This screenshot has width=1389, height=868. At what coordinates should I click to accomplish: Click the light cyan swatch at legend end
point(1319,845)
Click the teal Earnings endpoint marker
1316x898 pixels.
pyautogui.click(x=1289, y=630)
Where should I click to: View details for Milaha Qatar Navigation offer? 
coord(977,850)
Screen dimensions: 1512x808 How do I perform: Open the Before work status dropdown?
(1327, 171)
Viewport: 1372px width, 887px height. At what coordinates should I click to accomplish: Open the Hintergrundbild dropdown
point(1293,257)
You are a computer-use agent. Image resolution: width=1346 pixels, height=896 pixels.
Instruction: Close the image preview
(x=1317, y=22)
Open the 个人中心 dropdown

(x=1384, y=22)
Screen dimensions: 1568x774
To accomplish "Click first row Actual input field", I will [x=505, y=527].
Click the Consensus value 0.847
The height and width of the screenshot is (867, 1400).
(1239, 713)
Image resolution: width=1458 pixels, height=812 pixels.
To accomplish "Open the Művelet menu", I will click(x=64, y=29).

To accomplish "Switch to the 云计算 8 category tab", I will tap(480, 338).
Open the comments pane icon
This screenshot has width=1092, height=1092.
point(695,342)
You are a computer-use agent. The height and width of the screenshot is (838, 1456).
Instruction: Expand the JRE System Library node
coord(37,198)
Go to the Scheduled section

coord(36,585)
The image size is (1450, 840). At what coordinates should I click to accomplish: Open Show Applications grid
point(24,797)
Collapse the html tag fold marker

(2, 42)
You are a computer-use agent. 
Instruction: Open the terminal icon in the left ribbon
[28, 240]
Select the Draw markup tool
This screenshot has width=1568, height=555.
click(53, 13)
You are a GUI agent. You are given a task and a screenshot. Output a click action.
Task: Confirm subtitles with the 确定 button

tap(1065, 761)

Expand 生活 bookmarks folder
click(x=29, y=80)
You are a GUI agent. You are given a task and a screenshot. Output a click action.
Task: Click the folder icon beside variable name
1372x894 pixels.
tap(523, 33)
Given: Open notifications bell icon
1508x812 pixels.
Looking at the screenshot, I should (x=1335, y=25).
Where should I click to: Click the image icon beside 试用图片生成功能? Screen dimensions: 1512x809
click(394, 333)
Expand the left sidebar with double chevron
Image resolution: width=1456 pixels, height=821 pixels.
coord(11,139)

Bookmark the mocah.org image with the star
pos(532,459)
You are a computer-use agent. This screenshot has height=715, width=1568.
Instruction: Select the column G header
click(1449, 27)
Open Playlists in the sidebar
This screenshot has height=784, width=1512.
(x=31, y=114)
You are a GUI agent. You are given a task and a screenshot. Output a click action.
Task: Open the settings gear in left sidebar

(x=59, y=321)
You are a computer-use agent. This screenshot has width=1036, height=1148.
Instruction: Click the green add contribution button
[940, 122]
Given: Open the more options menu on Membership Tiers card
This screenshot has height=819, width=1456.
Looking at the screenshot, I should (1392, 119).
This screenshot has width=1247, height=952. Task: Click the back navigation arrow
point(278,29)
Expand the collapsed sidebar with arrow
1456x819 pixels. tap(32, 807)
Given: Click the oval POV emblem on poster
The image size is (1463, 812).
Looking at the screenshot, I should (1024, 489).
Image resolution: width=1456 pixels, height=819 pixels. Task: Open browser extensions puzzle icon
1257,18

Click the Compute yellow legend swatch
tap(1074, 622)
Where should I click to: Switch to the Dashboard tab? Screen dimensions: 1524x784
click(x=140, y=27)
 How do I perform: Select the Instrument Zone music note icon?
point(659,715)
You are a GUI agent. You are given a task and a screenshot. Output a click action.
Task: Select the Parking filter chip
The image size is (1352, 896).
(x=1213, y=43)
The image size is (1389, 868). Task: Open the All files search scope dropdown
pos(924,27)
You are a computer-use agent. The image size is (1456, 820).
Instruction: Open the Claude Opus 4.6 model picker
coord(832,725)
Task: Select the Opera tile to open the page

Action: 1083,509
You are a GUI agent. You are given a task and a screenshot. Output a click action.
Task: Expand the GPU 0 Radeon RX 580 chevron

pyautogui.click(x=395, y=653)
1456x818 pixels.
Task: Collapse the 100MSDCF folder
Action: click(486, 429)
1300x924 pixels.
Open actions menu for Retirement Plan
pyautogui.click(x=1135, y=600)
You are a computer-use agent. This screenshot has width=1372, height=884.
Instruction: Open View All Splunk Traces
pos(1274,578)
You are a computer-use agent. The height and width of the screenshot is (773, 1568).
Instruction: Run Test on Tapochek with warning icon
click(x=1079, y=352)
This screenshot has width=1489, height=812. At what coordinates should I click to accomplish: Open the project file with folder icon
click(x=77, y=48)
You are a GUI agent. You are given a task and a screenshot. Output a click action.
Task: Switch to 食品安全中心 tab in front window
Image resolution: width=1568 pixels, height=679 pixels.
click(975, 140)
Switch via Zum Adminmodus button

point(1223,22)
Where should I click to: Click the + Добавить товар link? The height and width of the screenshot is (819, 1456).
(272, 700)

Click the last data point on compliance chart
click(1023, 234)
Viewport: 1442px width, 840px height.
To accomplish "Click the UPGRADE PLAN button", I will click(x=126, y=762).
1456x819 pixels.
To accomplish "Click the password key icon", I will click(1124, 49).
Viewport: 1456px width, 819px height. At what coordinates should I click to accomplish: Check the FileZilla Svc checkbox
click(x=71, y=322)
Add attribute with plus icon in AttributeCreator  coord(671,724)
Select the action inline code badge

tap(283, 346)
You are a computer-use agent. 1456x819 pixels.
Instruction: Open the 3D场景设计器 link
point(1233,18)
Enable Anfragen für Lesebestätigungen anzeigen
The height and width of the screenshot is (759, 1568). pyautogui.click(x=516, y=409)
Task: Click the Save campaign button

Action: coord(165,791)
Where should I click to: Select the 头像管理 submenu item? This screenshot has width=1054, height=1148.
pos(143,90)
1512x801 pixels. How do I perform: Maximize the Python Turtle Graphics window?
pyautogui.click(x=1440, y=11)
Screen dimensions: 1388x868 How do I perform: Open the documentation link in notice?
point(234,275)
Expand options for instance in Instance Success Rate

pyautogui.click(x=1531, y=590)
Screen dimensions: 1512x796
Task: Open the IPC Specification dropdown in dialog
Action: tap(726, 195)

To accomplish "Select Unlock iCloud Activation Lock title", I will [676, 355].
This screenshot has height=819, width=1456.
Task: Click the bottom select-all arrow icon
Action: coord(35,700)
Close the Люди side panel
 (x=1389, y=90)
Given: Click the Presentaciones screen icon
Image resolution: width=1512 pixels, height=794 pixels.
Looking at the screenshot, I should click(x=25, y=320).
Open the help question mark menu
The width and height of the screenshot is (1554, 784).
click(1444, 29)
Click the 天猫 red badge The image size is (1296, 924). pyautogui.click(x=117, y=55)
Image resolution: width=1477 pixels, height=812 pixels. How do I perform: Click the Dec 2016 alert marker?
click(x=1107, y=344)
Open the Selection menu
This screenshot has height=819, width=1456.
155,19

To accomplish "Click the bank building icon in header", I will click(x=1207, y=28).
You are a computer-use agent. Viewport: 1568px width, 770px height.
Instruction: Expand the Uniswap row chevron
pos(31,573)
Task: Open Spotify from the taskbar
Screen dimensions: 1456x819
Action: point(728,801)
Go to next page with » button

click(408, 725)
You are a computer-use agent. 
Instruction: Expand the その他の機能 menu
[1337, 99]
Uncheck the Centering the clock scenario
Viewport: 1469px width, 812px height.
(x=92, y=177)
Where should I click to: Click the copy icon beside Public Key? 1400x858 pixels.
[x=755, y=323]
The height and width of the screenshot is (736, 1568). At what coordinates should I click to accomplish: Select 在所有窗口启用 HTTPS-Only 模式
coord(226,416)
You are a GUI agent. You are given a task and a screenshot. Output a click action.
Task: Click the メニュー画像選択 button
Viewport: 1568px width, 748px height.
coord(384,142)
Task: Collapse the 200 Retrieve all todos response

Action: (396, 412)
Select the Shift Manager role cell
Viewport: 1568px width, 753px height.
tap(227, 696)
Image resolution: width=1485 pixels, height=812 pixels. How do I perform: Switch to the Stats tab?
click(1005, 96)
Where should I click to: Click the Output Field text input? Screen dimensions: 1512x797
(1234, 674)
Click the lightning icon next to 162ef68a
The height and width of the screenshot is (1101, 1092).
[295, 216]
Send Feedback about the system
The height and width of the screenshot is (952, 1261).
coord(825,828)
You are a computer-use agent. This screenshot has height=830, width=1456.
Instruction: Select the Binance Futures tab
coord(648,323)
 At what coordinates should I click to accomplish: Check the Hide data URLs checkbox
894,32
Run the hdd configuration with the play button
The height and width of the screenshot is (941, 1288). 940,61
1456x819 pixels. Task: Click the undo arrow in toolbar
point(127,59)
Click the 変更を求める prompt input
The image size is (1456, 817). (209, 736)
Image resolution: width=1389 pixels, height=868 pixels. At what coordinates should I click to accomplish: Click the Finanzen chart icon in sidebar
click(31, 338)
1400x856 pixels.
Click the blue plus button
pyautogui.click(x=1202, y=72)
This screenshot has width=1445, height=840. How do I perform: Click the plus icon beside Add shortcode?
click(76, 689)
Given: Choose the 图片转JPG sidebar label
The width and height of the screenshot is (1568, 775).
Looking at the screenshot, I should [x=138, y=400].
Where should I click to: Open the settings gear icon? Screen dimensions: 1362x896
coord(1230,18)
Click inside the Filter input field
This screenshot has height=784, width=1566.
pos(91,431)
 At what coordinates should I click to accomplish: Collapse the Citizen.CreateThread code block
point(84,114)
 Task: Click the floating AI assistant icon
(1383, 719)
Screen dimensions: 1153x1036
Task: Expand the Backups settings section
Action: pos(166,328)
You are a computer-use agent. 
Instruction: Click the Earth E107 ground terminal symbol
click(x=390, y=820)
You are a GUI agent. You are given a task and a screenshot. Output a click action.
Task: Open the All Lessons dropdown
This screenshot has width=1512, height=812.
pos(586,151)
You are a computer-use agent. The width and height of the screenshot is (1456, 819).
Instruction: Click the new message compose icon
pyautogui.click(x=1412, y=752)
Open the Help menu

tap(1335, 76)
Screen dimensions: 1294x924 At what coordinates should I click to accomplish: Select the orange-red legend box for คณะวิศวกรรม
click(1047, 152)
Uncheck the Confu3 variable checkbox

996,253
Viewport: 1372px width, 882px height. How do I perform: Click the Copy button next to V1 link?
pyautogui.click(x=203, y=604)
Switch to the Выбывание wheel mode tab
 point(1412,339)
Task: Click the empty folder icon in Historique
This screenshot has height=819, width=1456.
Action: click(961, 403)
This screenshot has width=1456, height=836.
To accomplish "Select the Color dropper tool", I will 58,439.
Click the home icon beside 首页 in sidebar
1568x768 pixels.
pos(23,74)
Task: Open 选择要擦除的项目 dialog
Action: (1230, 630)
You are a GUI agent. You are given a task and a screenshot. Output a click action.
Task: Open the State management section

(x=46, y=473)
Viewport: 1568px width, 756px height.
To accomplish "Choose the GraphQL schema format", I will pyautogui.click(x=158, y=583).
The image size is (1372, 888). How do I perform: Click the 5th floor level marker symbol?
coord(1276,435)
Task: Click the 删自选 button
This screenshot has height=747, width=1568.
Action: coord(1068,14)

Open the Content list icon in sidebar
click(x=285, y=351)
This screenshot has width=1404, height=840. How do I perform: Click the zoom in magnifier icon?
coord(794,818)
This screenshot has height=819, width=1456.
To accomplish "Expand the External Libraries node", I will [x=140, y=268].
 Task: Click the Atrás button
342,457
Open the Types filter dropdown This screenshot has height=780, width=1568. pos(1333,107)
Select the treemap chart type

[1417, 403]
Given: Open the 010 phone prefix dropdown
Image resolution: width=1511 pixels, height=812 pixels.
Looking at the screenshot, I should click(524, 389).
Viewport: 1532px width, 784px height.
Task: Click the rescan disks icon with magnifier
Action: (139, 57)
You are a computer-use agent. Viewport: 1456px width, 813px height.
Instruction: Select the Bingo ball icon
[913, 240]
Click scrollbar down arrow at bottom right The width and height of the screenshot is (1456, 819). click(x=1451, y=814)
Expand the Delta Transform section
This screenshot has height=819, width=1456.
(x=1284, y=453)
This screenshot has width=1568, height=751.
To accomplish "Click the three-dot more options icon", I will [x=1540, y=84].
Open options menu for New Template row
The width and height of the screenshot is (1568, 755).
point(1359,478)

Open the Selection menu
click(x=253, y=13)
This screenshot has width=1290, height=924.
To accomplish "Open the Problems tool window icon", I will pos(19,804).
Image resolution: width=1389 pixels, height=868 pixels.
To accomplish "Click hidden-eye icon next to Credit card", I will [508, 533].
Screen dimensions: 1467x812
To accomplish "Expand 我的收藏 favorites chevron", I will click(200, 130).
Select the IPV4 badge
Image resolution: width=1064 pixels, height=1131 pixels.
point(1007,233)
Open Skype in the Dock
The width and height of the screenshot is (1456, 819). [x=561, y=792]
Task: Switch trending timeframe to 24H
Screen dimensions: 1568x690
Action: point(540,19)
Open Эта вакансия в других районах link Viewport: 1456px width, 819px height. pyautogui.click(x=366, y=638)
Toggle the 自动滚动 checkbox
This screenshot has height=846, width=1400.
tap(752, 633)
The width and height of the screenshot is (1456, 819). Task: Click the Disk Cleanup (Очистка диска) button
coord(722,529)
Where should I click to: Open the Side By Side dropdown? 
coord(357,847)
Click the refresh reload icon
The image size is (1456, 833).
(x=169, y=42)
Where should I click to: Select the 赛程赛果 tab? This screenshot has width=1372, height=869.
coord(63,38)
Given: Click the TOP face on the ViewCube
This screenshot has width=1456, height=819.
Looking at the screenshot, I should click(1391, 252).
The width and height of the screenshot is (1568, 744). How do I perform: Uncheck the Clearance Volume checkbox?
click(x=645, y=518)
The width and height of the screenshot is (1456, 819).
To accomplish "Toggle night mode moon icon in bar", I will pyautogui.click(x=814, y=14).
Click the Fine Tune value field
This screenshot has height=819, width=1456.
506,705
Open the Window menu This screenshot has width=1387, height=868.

------------------------------

» **Task statement**: Look through the entries above and quote exactly the lines from the line with "Instruction: Click the green" to the line with "Given: Click the oval POV emblem on poster", counting both of those lines.

» **Your solution**:
Instruction: Click the green add contribution button
[940, 122]
Given: Open the more options menu on Membership Tiers card
This screenshot has height=819, width=1456.
Looking at the screenshot, I should (1392, 119).
This screenshot has width=1247, height=952. Task: Click the back navigation arrow
point(278,29)
Expand the collapsed sidebar with arrow
1456x819 pixels. tap(32, 807)
Given: Click the oval POV emblem on poster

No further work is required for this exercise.